In Lizard Man: The True Story of the Bishopville Monster, Lyle Blackburn takes us along on an investigation into a cryptid from the swamps of South Carolina.
Blackburn previously explored the Fouke Monster in his excellent book The Beast of Boggy Creek. The author’s style and approach remain much the same in Lizard Man. Choosing an (arguably somewhat obscure) monster of North American folklore, he personally travels to the site of the original events. There, he tracks down surviving witnesses for interviews, visits significant locations, and basically does whatever legwork can reasonably be done so many years after the fact.

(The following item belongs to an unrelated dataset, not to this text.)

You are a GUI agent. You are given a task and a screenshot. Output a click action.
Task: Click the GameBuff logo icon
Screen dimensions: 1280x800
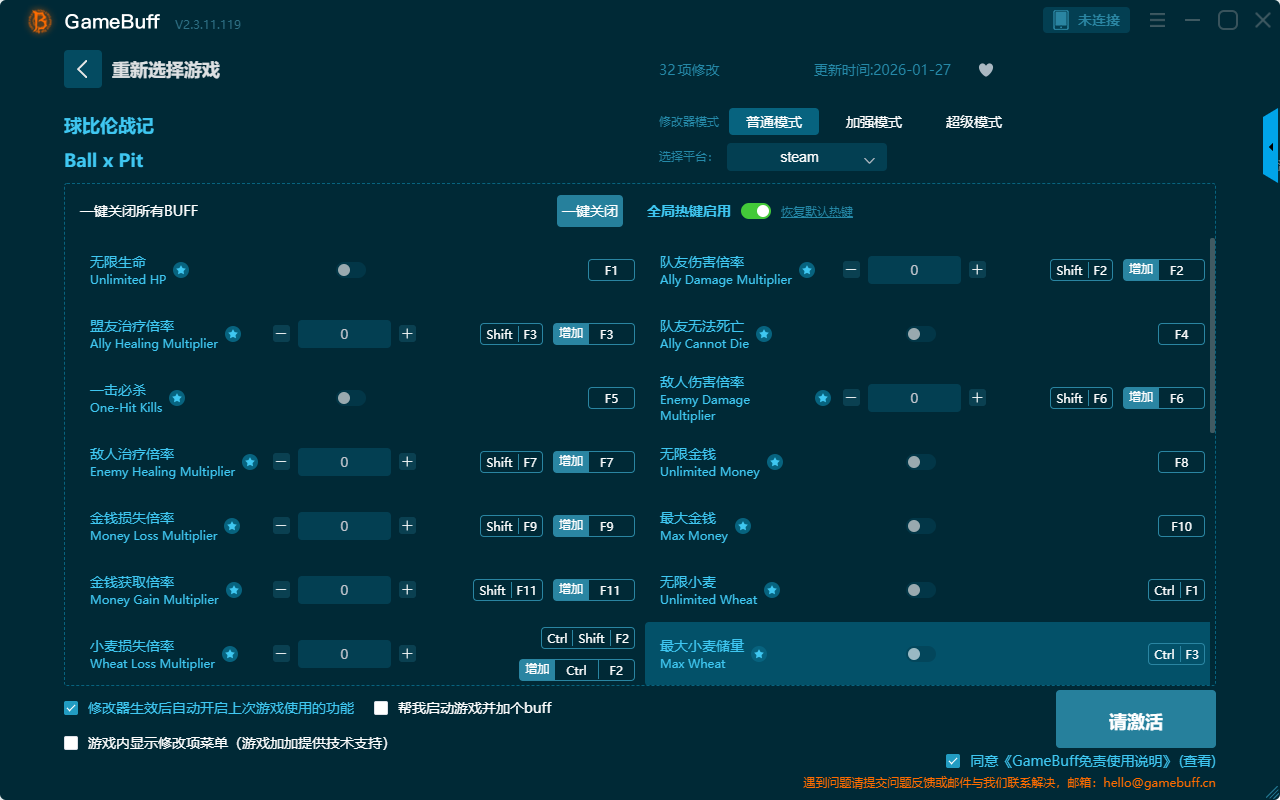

The era of the Lizard Man was a somewhat brief one, becoming an overnight cultural phenomenon, but not providing the depth or longevity of reports one might expect from the more famous members of the cryptozoology club. That’s not to say that the matter was unworthy of investigation, and in my view the result was actually a gem of a story. It’s not a long book, but it’s more or less the size it needed to be to tell the tale of the Lizard Man, at least as far as it can be known today. And, as it turns out, the popular interpretation of the creature that had been presented by armchair researchers and the media was not necessarily accurate, even by monster-hunting standards.
The author does attempt to draw conclusions about the nature of the beast based on the available witness reports. In a later chapter he covers other instances of “lizard men” in cryptozoology and popular culture in an attempt to draw comparisons. Blackburn slow-walks us to a conclusion that is probably more or less obvious to the experienced reader well before he finally gets there: the Lizard Man moniker is a misnomer, and the creature reported by witnesses is not particularly lizard-like at all.

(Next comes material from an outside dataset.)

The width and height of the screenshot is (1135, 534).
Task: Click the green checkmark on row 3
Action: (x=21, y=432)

In fact, in what is for me the highlight of the entire effort, the most well regarded Bishopville Monster reports turn out to have almost identical traits to other incidents commonly interpreted as encounters with a Sasquatch. Despite the “lizard” interpretation plastered all over the media and the public imagination of the day, in reality, virtually every credible witness described classic Bigfoot characteristics. This is seemingly significant in that unlike Sasquatch encounters by people already intent on finding the creature, and therefore arguably prone to see one whether it exists or not, the Lizard Man witnesses should have seen a man-lizard, or nothing at all. A fascinating result, and one that more than justifies the effort Blackburn puts into his investigation.
The author’s writing style is easy and personable, and aside from a few minor typographical errors, the book is a pleasure to read. It’s a must for monster hunters, and is almost certainly the most definitive work available today on the Lizard Man of Bishopville.